I wouldn't almost preferred not knowing if Uncle Ben made it after this night, though I know this is a personal thing. Or maybe if instead of the narrator saying he was okay, if one of the paramedics or police officers told her "Your uncles is going to be just fine, miss." instead. Of course, this might clash with what already happened, but that's just my opinion. Either way, I thought you ended this on an interesting note, like how the police officer asks if she feels bad for Jimmy. I thought that was a funny question, especially because I don't see it mattering either way. The fact that he shot someone is enough to put him back in jail.
But it does provoke the same question to the reader as well.
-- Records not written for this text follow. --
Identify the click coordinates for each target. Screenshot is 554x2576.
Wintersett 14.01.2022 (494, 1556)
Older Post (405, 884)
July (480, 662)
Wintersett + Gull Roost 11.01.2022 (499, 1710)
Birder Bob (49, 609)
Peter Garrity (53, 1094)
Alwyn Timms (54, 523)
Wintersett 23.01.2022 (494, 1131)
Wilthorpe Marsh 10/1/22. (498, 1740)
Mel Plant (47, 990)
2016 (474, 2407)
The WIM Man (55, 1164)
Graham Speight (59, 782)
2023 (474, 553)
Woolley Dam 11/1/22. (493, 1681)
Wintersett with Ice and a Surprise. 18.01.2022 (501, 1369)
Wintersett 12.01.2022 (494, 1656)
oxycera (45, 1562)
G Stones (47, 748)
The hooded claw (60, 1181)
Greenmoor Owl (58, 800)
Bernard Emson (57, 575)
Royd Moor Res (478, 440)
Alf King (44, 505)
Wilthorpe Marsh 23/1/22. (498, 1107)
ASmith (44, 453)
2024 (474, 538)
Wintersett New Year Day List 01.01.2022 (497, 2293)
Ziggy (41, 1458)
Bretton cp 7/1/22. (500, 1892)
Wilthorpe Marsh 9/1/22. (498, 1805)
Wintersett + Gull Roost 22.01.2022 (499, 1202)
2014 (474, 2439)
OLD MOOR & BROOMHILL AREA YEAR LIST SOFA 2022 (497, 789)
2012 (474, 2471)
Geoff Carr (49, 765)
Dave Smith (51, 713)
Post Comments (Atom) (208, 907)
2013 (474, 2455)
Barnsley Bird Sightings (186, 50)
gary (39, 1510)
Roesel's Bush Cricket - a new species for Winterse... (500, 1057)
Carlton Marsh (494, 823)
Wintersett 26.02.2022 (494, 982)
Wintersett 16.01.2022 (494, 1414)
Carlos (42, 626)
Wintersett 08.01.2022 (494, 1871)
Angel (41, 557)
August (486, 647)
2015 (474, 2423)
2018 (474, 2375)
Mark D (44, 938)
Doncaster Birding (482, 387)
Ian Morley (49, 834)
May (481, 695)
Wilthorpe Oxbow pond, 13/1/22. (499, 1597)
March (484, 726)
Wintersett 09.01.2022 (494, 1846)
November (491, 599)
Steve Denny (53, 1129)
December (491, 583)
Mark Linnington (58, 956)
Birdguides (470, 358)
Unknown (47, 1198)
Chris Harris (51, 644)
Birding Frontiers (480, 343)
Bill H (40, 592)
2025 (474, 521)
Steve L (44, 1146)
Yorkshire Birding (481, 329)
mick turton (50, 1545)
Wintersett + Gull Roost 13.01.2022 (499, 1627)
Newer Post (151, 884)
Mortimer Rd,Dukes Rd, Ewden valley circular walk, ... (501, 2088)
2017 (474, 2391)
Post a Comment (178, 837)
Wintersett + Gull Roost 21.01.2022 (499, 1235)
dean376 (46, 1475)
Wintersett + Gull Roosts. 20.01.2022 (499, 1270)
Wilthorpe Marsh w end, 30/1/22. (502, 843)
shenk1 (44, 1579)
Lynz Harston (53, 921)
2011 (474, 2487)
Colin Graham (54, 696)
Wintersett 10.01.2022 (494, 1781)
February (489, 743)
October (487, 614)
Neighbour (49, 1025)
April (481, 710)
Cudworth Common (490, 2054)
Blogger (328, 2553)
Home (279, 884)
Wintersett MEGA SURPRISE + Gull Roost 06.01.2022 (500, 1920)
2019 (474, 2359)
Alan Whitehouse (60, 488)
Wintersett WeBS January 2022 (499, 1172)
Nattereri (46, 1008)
Should we sympathize with Jimmy, or feel like the narrator feels and hope he burns in hell? Well, from what I've learned of Jimmy in this short-story, I have to say I'm of a same mind as the narrator. I think he deserves to burn in hell, too, especially after beating Sarah up like he did. This kind of reminds me of a situation with my aunt a long time ago, how she also had an abusive husband who ended up in jail and was threatening her and shit. We never found out what happened to him, though, after she got the restraining order on him, haha.
Good job! Thanks for the read. :)
I had just a couple small corrections/suggestions:
[He started ranting and raving, picking up rocks from the driveway and hauling them at the house.]
I could be wrong, but I think the verb 'hurling' would be a little more appropriate than 'hauling.'
[That was one of the problems with living out the country—you didn't get good medical services.]
Edit: missing an 'in' after 'out.'
| DarkMagicianGirl77 chapter 1 . 6/24/2012
I like the story/bio! :) I like how you added what Faith felt and their thoughts about the whole situation. I do feel though it could use more background info and scenery/imagery. I was confused on where it was placed. I know it was at a house and there was a car and you added some very nice details about how the car drove up, but where the house was at was confusing. Maybe just mention a house by the house or some key features of the neighborhood would help a lot with that. But other than that, it was a very nice story with a lot of emotion and detail. If, though, the Imagery was greater and you made a few references (Like metaphors or similes), I feel the story would hit more at home and would have a greater effect on the readers emotions.
Oh and thank you for the review of my story also :)
| TonyL chapter 1 . 6/20/2012
A vividly written scene of a story that happens way to often.
Your story progresses nicely and held my attention throughout. It was curious though as to why the Policeman asked the question; if the narrator felt sorry for Jimmy. My conclusion was that Officer Casey was in a very similar position as Jimmy.
| starry-nights206 chapter 1 . 6/19/2012
I loved the narration as well as how you didn't fully reveal the identity of the narrator until the end of the story. The pacing was good too - I like how you progressively provide information about the family's history though a good balance of dialogue and narration.
Thanks for posting! :)
| Punslinger chapter 1 . 6/15/2012
A very well written, gripping drama. The characters and plot are smoothly controlled right up to the grim but satisfying conclusion. Makes us wish that such things didn't have to happen, while knowing they are all too common in real life.